EBV genome copy number in serum/plasma may provide an indication of tumor burden and may prove to be a useful marker for monitoring HL patients. Additional prospective studies are required to further evaluate the use of free plasma EBV-DNA as a biomarker for monitoring response to treatment in patients with EBV+ HL.

EBV as target for therapeutic intervention in HL: As the immunotherapeutic approach to EBV+ lymphoproliferative diseases including HL is the topic of another review in this journal, we will limit this subject to some few considerations. The presence of EBV latent antigens in EBV+ HL appear to be an excellent opportunity both for targeted cellular immunotherapy and antiviral strategies. These antigens could act as tumor-associated antigens for EBV-specific cytotoxic T cells (CTL). Antigen processing and presentation appear to remain intact in EBV+ HL, however an impaired CTL response is observed in cases of HL. The study by Gandhi et al. suggests that Gal-1hi expression in HRS cells is an important negative regulator of HL tumour-associated EBV antigen-specific CD8+ T-cell immunity in cHL, and thus enables HRS cells to avoid T cell dependent immune attack [129]. Galectin-1 (Gal-1) is a soluble lectin which inhibits proliferation and IFN-γ expression by EBV-specific T-cells. Targeted inhibition of Gal-1 expression in tumor cells has been shown to potentiate anti-tumor effector T cells. The Gal-1 mediated immunosuppressive pathway may represent a target to enhance efficacy of immunotherapeutic strategies for HL.
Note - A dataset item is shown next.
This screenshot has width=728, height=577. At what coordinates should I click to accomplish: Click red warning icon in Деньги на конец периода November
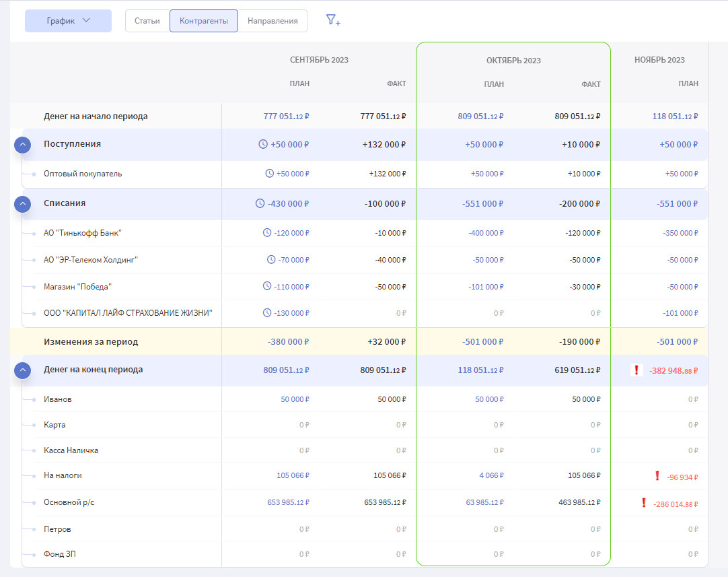[x=636, y=370]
Like other herpesviruses, EBV encodes a thymidine kinase (TK) enzyme which can be a target for purine nucleoside analogs, such as acyclovir (ACV) and ganciclovir (GCV). Latently infected B cells however do not express the EBV-TK transcript or protein, and are unaffected by these antiviral agents. However, exposure of these cells in vitro to arginine butyrate (or the sodium salt) results in modest induction of some lytic-phase genes and gene products, including TK [130].  Butyrate has been shown to sensitize EBV+ lymphoma cells in vitro to apoptosis induced by ganciclovir. Perrine et al administered arginine butyrate in combination with ganciclovir in 15 patients with refractory EBV+ lymphoid malignancies including one patient with EBV+ HL to evaluate the drug combination for toxicity, pharmacokinetics, and clinical responses [131]. Ganciclovir was administered twice daily at standard doses, and arginine butyrate was administered by continuous infusion in an intrapatient dose escalation, from 500 mg/kg/day escalating to 2000 mg/kg/day, as tolerated, for a 21-day cycle. The MTD for arginine butyrate in combination with ganciclovir was established as 1000 mg/kg/day. Ten of 15 patients showed significant antitumor responses, with 4 CRs and 6 PRs within one treatment cycle. The single patient with HL demonstrated no response to the protocol. Review of pathology before therapy was instituted showed that only a single lymph node was positive for EBV antigens, whereas the patient’s large central mediastinal masses were negative for EBV.

Conclusion: In conclusion, studies on the role of EBV in the immunopathogenesis of HL have delivered important insights which form the basis for therapeutic approaches targeting EBV. Recent progress  may help to overcome obstacles encountered on the way to a targeted therapy in EBV+ HL.